Each year, about 2,570,000 patients are affected by various kinds of neuronal injury, which represents US$ 1,200 million per year on health care. Different types of mechanisms: metabolic, ischemic stroke, mechanical, thermal, can cause structural lesions in the nerve, gap, or neuropathy associated with a profound impact on the autonomic, sensory and motor function in patient [1,2]. Currently both microsurgical repair and transplantation of nerve autograft, together with the specific programs of neurorehabilitation is the gold standard treatment designed to increase the intrinsic potential regenerative of damaged axons. However, these treatments fail to recreate the appropriate cellular and molecular microenvironment of nerve repair, as well as the case of the auto grafts can produce a second iatrogenic injury in the affected area, increasing the patient morbidity. In spite of the innate ability of the adult mammalian to regenerate neurons, the functional recovery of nerve injury is often incomplete, leading to pain and disability in daily life and work activities. Several factors complicate the nerve regeneration that occurs naturally; among them: the type and mechanism of the lesion, the age of the patient, the proximity of the lesion to the cell body, and the atrophy in both distal Schwann cells and de nerved muscle tissue [2,3].

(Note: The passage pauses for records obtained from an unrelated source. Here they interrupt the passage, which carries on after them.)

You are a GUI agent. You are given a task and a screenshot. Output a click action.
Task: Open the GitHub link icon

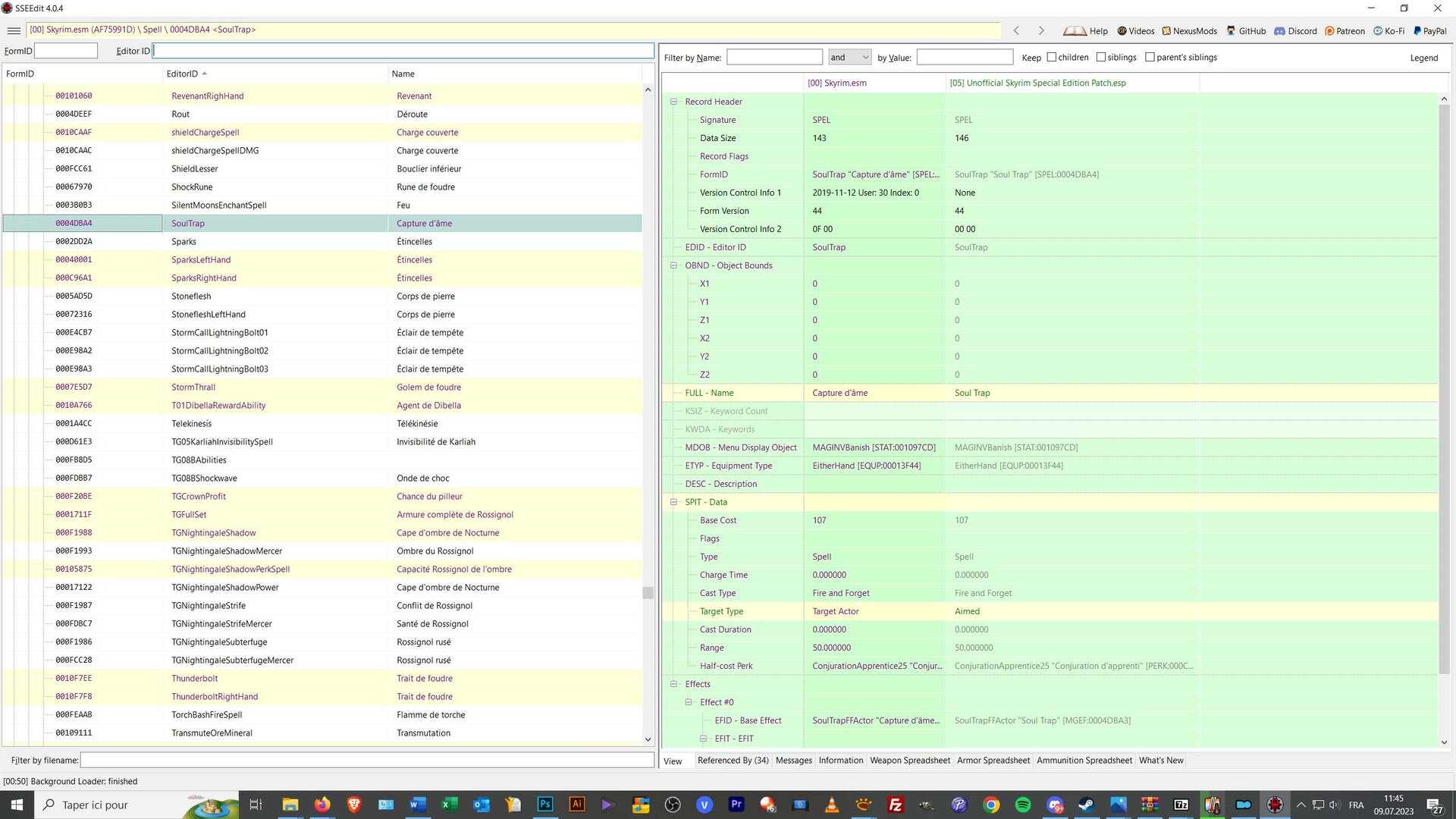(x=1231, y=31)
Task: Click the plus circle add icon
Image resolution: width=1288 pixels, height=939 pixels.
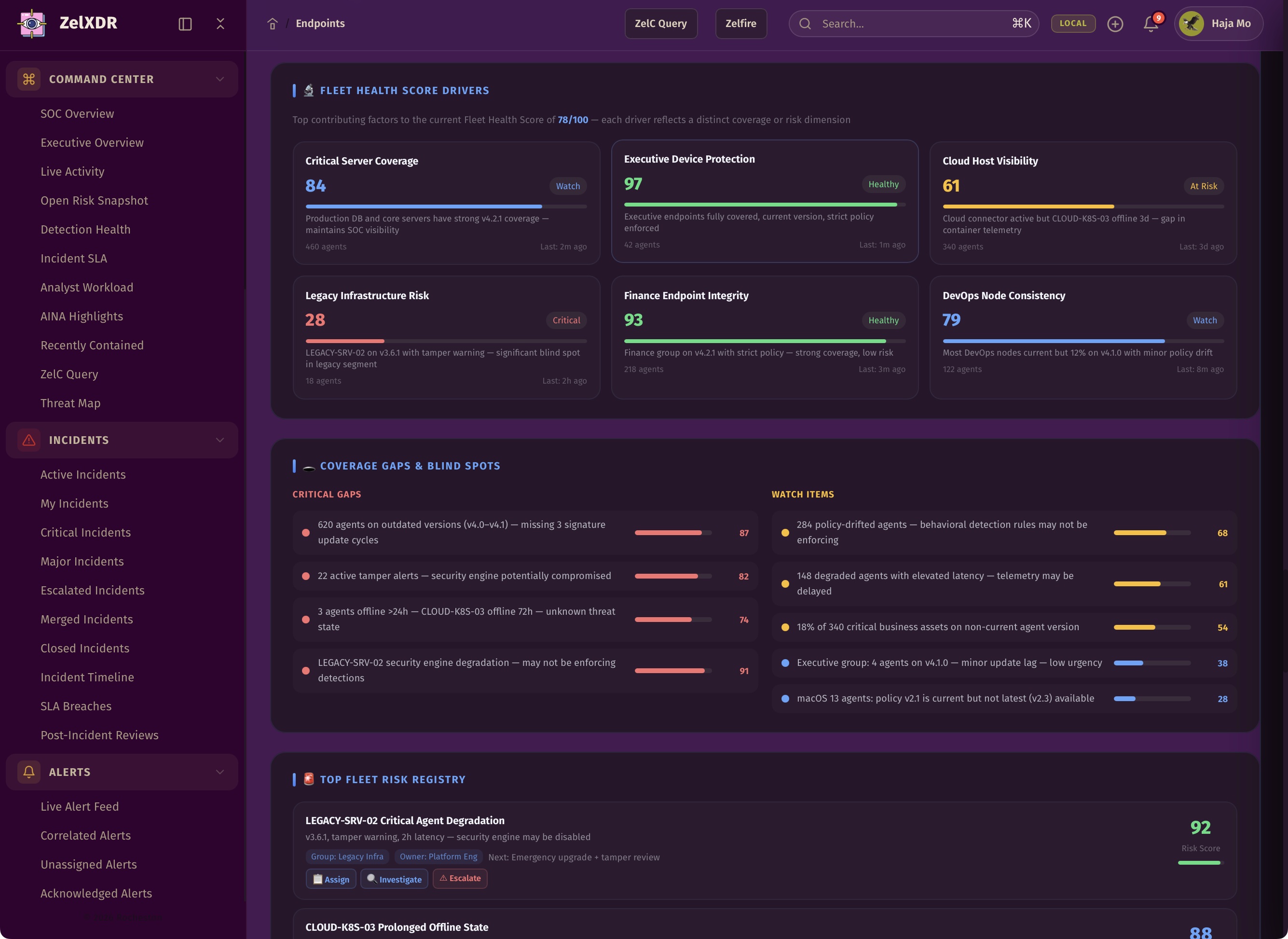Action: coord(1115,24)
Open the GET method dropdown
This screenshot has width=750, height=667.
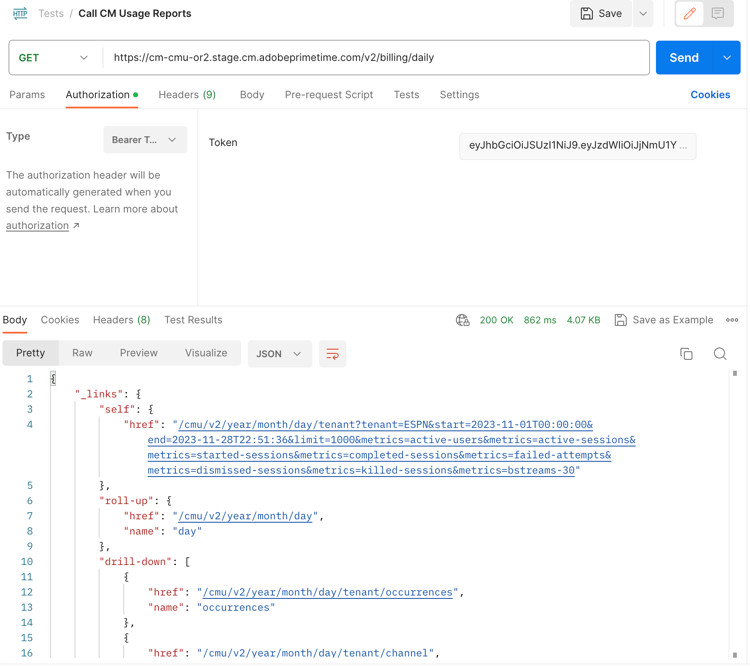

In recent years, the manufacture of scaffolding to guide the nerve regeneration, through therapies based on cellular biochemical and electrical signals, produced by growth factors, have attracted the attention of the researcher with the aim of improving the functional results to repair the nerve. Evidence is accumulating in both preclinical and clinical studies that indicate that the plasma rich in growth factors (PRP) constitute an important potential therapeutic not only as a neuroprotective effect, but intervening in biochemical processes of Neurogenesis and therapeutic modulation of inflammation, promoting the recovery of sensory and motor nerve and the muscle [4-6] (Figure 1).